Among some of the most troubling instances Aharoni Nir documented were calls for deletions of crucial articles. These included articles describing individual massacres on Oct. 7, such as those at Netiv HaAsara, Nir Yitzhak, Yakhini, and other kibbutzim and moshavim, as well as articles describing Hamas beheadings. Some of the calls succeeded. So did the call to erase the article about Nazism in Palestinian society (a “documented historical and sociological phenomenon,” notes Aharoni Nir). By contrast, the article normalizing equations between Israel and Nazi Germany—a propagandistic concept that has been weaponized against Jews for decades––remains on the site. Meanwhile, Wikipedia’s Arabic site openly abandoned the principle of neutrality last December when it temporarily went dark in solidarity with the Palestinians, then added the Palestinian flag to its logo and posted a pro-Palestinian statement at the top. Israel’s Wikipedia community protested. Wikimedia Foundation—you guessed it—did nothing.

There are other subtle distortions in articles about Israel, including the one about the Six-Day War in 1967.  As Malgorzata noted,

“There is not a word about the threats from both Egyptian and Syrian authorities and media about obliterating Israel. The falsification is very subtly done – as if Israel didn’t have a genuine reason to launch a preemptive  strike.”

There’s a lot more to read and, in the end, Tabarovsky argues that one of the world’s most-consulted sources of information is biased to the extend that it’s turning itself “into the Great Soviet Encyclopedia.”

Maybe I should have a look at Wikipedia’s “evolution” article, though I’m pretty sure that it hasn’t been ideologically captured by creationists or IDers. There are enough pro-science editors out there to prevent any gross distortions from happening.  But do be aware of Wikipedia’s coverage of things about Israel.

***********

UPDATE:  Oops, I made the mistake of looking at the Evolution article in Wikipedia and found this right at the beginning:

Evolution by natural selection is established by observable facts about living organisms: (1) more offspring are often produced than can possibly survive; (2) traits vary among individuals with respect to their morphologyphysiology, and behaviour; (3) different traits confer different rates of survival and reproduction (differential fitness); and (4) traits can be passed from generation to generation (heritability of fitness).[7] In successive generations, members of a population are therefore more likely to be replaced by the offspring of parents with favourable characteristics for that environment.

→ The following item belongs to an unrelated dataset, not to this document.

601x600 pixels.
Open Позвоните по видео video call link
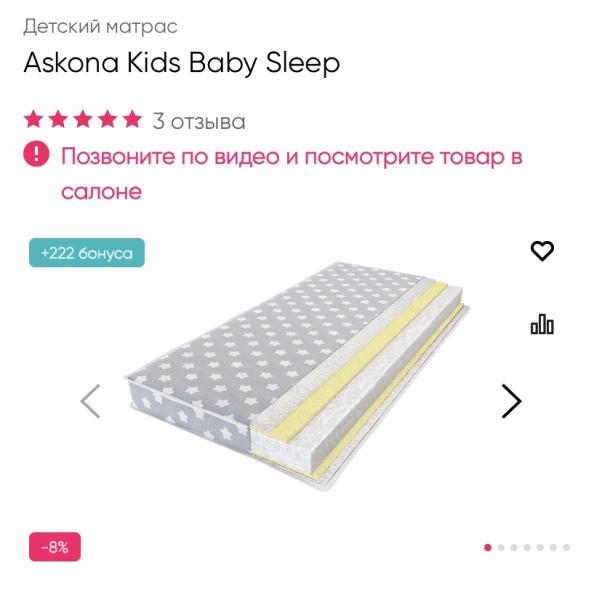(x=291, y=174)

This is a hypothesis that doesn’t really establish the fact of natural selection, but suggests its likelihood. To establish natural selection’s existence, you must document it empirically. Also, the fact that “more oftfspring are often produced than can possibly survive” is, as pointed out by Ronald Fisher, more a result of natural selection than an observation that leads one to conclude that natural selection must occur. (You have a lot of kids because there are many things going after them.) I wouldn’t have begun that article using this as evidence for evolution by natural selection. Further, evolution can occur by means other than natural selection, including genetic drift (which they do mention) and meiotic drive (which they don’t). Overall, however, the article looks pretty good, and of course every evolutionist will have a beef that their favorite topics aren’t covered properly.